Secretary of State Madeleine K. Albright
Remarks During the Kennedy Center Honors of 1998 for the Performing Arts
Washington, DC, December 5, 1998
As released by the Office of the Spokesman, December 7, 1998
U.S. Department of State
[End of Document]
Thank you very, very much, thank you. (Applause.) Thanks, please. No, sit! Thank you very, very much. That makes me feel so good, thank you, I appreciate it.
I welcome you all here to the State Department. I would love to recognize all the important people here. I've never done such a great receiving line. I do a lot of receiving lines in my line of work, but this was a great one, and everybody is so welcomed, and there are many public officials here and many artists and many people from the media. There is one person, though, that I would like to thank for coming and that's the next Speaker, Bob Livingstone. (Applause).
Of the many events we host here, none is anticipated as eagerly as the Artist Dinner for the Kennedy Center Honors. And that is because in the day to day work of diplomacy, we're used to encountering other sorts of artists. (Laughter.) Unfortunately, the arts they practice are those of deception, dissimulation, didactics, and delay. (Laughter.) None of which I can dance to or even hum along. (Laughter.)
As Secretary of State, I do feel an immediate kinship to people who must cope with temperaments of a symphony orchestra, the egos of a movie set, or the chaos of a Broadway musical. And I can certainly identify with the kind of schedule that leads an artist to write a song like, "On the Road Again." (Laughter.)
But there are many more tangible links between the arts and diplomacy and some quite important. We send Wonder Women comic books to warn of the dangers of land mines in Africa. We donate hours and hours of programming to replace hate filled propaganda on Bosnian television. Judy Collins is doing a wonderful job for the world's children as UNICEF's Ambassador of Goodwill; and I've just been talking to my dinner partner, Laurence Fishbourne, who's been working in Liberia for UNICEF.
And when I'm pressed about what it's like to be the first female Secretary of State, I'm always tempted to mention Xena the Warrior Princess. (Laughter and applause.)

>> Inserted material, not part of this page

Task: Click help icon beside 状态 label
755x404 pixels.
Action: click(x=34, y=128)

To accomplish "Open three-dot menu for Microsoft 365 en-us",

More important, the genius of American art, like the freedom of our political institutions, sends a powerful signal of hope around the world. The people of every race and creed can live together and inspire each other. People can honor their ethnic and religious heritage without fear or harassment. People can speak their minds without fear of being picked up and carted off to jail. And people can amuse and entertain and uplift and even offend each other without fear of being silenced. This is the deeper message of American art in all its richness and variety on everything that it conveys. It's a message the world needs to hear and one that each of us here at home must always remember.
As Secretary of State, my job is to see that America's global leadership lives up to the best images of ourselves and that we are able to send to the world through our culture and art. Fortunately, I do have a lot of help from cultural ambassadors such as all of you here, the men and women we honor tonight. For everywhere you travel and everywhere a video can be seen or recording heard, you are eloquent envoys for a simple idea that the world doesn't have to be divided as long as we have common strivings and music and laughter to unite us.
A generation ago, Franklin D. Roosevelt reassured America that as long as our country has Shirley Temple, we will be all right. (Applause.)
So let me say tonight, that as long as Americans have the same freedoms, dreams, and drive that fed the genius of Bill Cosby, John Kandor, Fred Ebb, Willie Nelson, Andre Previn, and Shirley Temple Black, we will all be all right, and we will be strong and respected, and we will be a force for liberty and justice around the world.
And so it is in that spirit that I congratulate all the honorees for all that you have done and all that you will do, and I thank you all very, very much for your presence this evening. And I'm so glad you're here on such a beautiful Spring day. Thank you all for coming. (Laughter and applause.)